Does my hon. colleague agree with me that we should recognize that the ethnic cleansing is not only occurring today but it occurred back in the early 1900s when the Ottoman empire was falling apart and was disengaging? There was ethnic cleansing at that time with genocide of the Armenians, the Pontians and so forth.
Will my hon. colleague support unanimous consent in the House that we realize that ethnic cleansing did not just take place today but it occurred in 1914 to 1922 with the Pontians and Armenians?
Alex Shepherd Liberal Durham, ON
Mr. Speaker, I will not answer the specifics of that, but the issue of ethnic cleansing, whether it has been holy wars or whatever the case, has been with humanity as far back as history books were written. The point is that we have to move beyond that.
We are approaching the 21st century. Surely we have developed at least a degree of a civil society that would say this is ridiculous and it has to to stop and we will not allow people like Slobodan Milosevic to be successful. He will have to learn to live with ethnic diversity, just as we do every day in the House and in our country. It is something we have to promote.

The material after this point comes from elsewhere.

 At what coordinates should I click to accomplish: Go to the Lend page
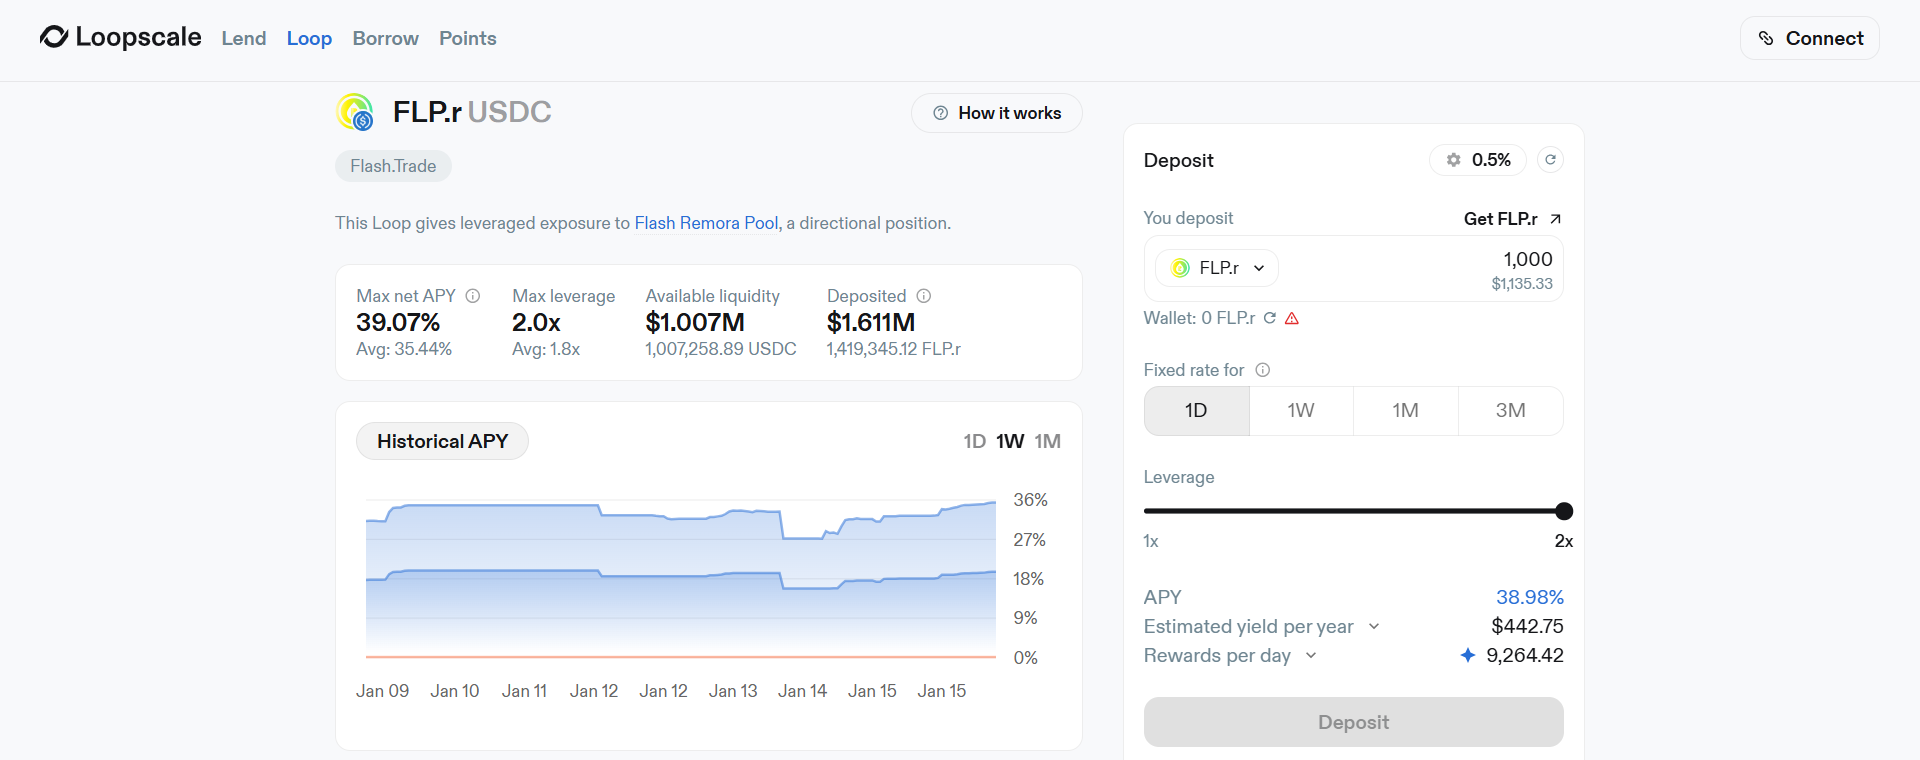pyautogui.click(x=244, y=38)
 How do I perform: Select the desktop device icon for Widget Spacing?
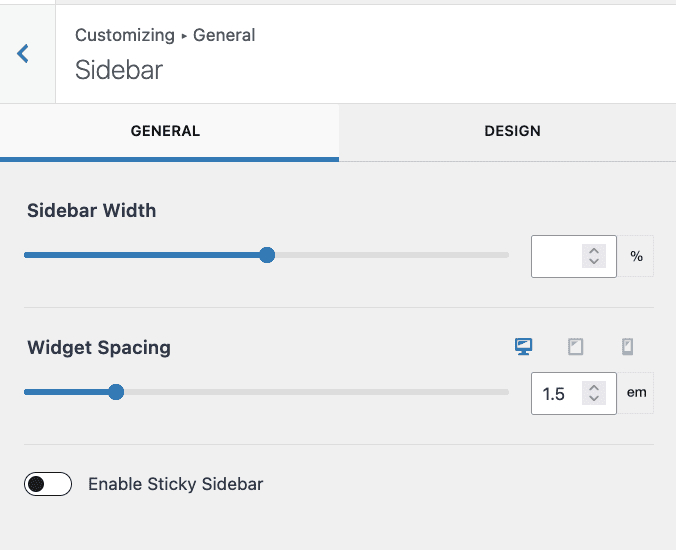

We must resettle the Kosovars to their original homeland. As far as I am concerned, every single one of them has to be put back. We have to set that up as an example for the world and say that it cannot happen any more.
Judy Wasylycia-Leis NDP Winnipeg North Centre, MB
Mr. Speaker, I am pleased to have this opportunity to participate in debate and dialogue on the war in Kosovo. Unfortunately I did not have that opportunity during the take note debate on April 12 because the time available was not sufficient to ensure that every member of parliament who was interested in having a dialogue on the issue was able to participate.
Some would question why we need another debate. What is the purpose of today's debate? I can only say to all those individuals that this is an issue that is consuming Canadians everywhere across this country. It is an issue that deserves our utmost attention. It is an issue around which we have to be consumed and giving of our time and energy.
We are here today with this motion because we know we have to find a solution, a peaceful solution, a diplomatic solution, a political solution to a crisis that has gone on far too long. We are here today because it is day 35. It is now 35 days since NATO began its air strikes over Yugoslavia. It is 35 days of seeing images of bombing, of death, of destruction every time we turn on the TV or open a newspaper.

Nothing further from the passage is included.